Due to a reporting error, a previous version of this story stated that the Carrboro Branch Library has been sought for 30 years, rather than the actual 25 years, and that potential locations have been proposed. No new sites have been formally proposed. The Daily Tar Heel apologizes for the error.
Despite a slow start, tensions were high towards the end of Tuesday night’s Carrboro Board of Aldermen meeting.
The Friends of the Carrboro Branch Library tried to convince the board to agree to the Orange County-determined criteria for the site of the new Southwest Orange County Regional Branch Library.
Friends president Alex Brown said group members have been fighting for the proposed library, a long-awaited addition to the Orange County Public Library System, for about 25 years.
However, board members were less than enthused.
Mayor Mark Chilton and board member Jackie Gist both expressed concerns that the library sites the county proposes would not best serve Carrboro residents, especially those from low and middle-income neighborhoods.
“Our towns most poor and people of color would not have access to this library,” Chilton said.
Officials worried that the criteria the County has proposed to help select a site would make potential locations inaccessible by public transportation and concentrated in suburban areas.
But Joal Hall Broun said she fears Carrboro will lose its window of opportunity, given the current availability of funds and an upcoming election for county commissioner seats.

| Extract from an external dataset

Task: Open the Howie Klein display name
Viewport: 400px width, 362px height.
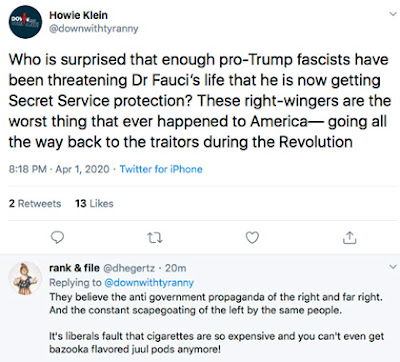Action: [x=79, y=15]

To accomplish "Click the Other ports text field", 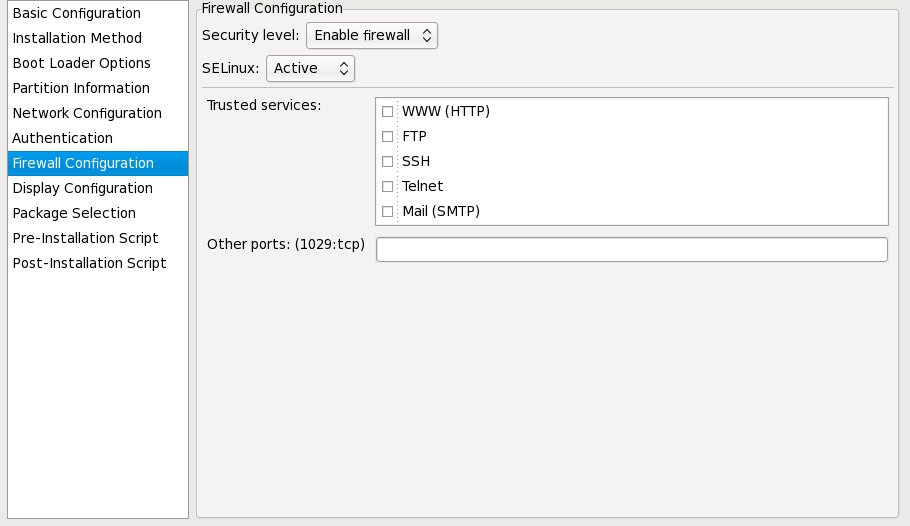I will pos(631,250).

The county is offering $5.5 million to build the library.
But under current criteria, Chilton said the county is only willing to spend $800,000 on the land, limiting options closer to downtown.
Notable:
The board approved new language in its Business Revolving Loan Fund to make the application more user-friendly and to reflect the town’s goals and values. They will no longer require businesses to be turned down by banks in their loan applications in order to qualify.
Quotable:
“Requiring businesses to be turned down by two banks to get this loan hurts their credit records, and that doesn’t seem like a good idea in practice,” Chilton said on the removal of language requiring that businesses be turned down previously by banks in order to qualify.
“I’d like to include in this modification that we require companies to whom we lend money to have anti-discrimination protections for LGBT folks, because currently at state and national levels there are no protections, only what we can do at the local level,” Alderman Lydia Lavelle said.